Counterfactually Augmented Data and Unintended Bias: The Case of Sexism and Hate Speech Detection
This addresses unintended bias in AI models for content moderation, highlighting risks in over-relying on core features, with incremental implications for improving fairness in detection systems.
The study investigated whether Counterfactually Augmented Data (CAD) improves model robustness in sexism and hate speech detection, finding that models trained on CAD, particularly construct-driven CAD, had higher false-positive rates on challenging non-hateful data, but using diverse CAD types reduced this unintended bias.

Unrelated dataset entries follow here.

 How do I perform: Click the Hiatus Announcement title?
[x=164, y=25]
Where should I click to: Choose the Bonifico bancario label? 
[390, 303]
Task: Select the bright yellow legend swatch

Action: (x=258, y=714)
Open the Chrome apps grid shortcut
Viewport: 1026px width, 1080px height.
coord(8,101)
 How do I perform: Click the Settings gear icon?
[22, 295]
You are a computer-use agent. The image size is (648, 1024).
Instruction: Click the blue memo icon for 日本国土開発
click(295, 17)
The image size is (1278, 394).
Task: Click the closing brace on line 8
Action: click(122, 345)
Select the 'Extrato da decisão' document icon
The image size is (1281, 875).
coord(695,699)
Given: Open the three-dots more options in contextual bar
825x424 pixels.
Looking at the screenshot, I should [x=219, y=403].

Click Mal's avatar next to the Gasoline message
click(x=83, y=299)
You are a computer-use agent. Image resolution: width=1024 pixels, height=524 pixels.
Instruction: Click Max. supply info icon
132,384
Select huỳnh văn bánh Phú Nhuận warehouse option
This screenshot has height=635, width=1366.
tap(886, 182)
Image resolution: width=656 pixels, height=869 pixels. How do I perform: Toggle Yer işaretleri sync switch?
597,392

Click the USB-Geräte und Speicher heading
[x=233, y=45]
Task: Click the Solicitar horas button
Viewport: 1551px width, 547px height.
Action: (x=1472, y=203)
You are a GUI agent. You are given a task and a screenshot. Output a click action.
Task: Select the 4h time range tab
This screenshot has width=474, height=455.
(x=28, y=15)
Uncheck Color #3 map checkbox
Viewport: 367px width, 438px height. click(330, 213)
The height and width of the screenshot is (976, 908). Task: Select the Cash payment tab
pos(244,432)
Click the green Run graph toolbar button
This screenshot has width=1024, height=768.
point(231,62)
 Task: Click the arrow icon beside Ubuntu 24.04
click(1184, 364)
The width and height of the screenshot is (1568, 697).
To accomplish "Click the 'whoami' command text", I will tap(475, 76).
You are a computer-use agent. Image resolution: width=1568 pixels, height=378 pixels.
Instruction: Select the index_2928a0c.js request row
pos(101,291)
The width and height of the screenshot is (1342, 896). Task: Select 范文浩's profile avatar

Counterfactually Augmented Data (CAD) aims to improve out-of-domain generalizability, an indicator of model robustness. The improvement is credited with promoting core features of the construct over spurious artifacts that happen to correlate with it. Yet, over-relying on core features may lead to unintended model bias. Especially, construct-driven CAD -- perturbations of core features -- may induce models to ignore the context in which core features are used. Here, we test models for sexism and hate speech detection on challenging data: non-hateful and non-sexist usage of identity and gendered terms. In these hard cases, models trained on CAD, especially construct-driven CAD, show higher false-positive rates than models trained on the original, unperturbed data. Using a diverse set of CAD -- construct-driven and construct-agnostic -- reduces such unintended bias.